Mount Nitai (, Har Nitai), sometimes spelled Nitay, is a mountain in Israel  situated west of the Sea of Galilee and north of the city of Tiberias. Har Nitai is named after Nittai of Arbela. The cliffs of Nitai and Arbel are visible when looking southwest from Capernaum on the shore of the Sea of Galillee.

History
A valley with a stream through it separates Mount Nitai (Har Nitai) from  Mount Arbel(Har Arbel). The valley is called today in Hebrew 'Arbel' and in Arabic 'Wadi Hamam' ("Valley of the Doves").

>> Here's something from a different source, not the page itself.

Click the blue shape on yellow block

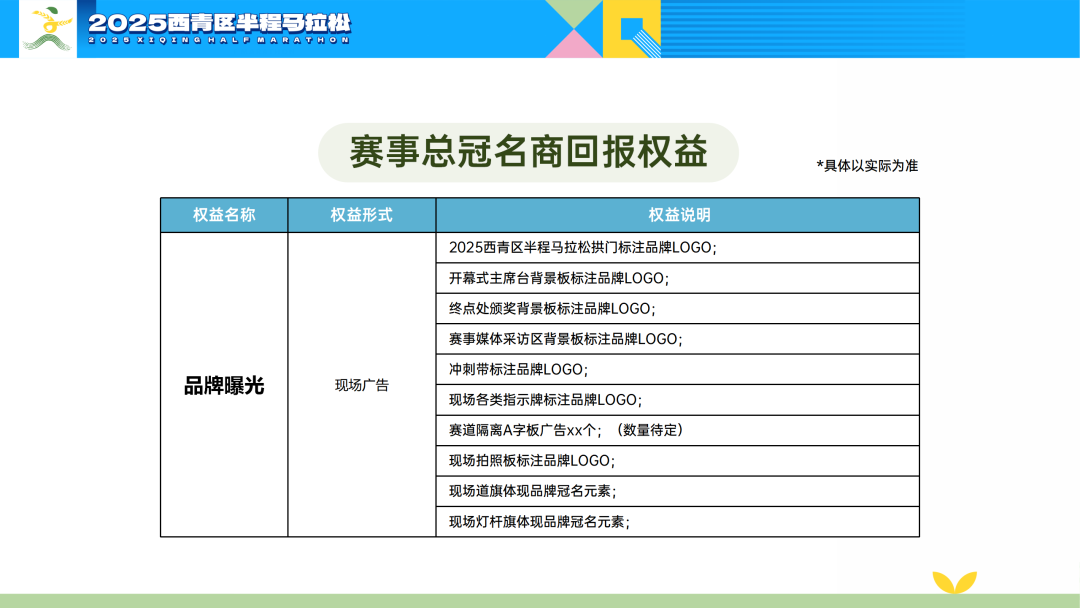click(x=634, y=31)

On the eastern slope of Mount Nitai, down next to the stream, is an archaeological site, Khirbet Wadi Hamam (Hurvat Vradim is the modern Hebrew name), where an ancient Jewish synagogue has been excavated. The site is identified by some as the ancient Jewish town of Arbel, which moved onto the opposite side of the valley, on the northern side of Mount Arbel, only in the Middle Ages.

Atop Har Nitai is a grove of trees and the ruins of an ancient settlement, identified as the ancient village of Arbel The eastern boundary of the site is marked by the ruins of an ancient wall, and approximately 80 metres east of the wall is a sheer drop-off, or cliff.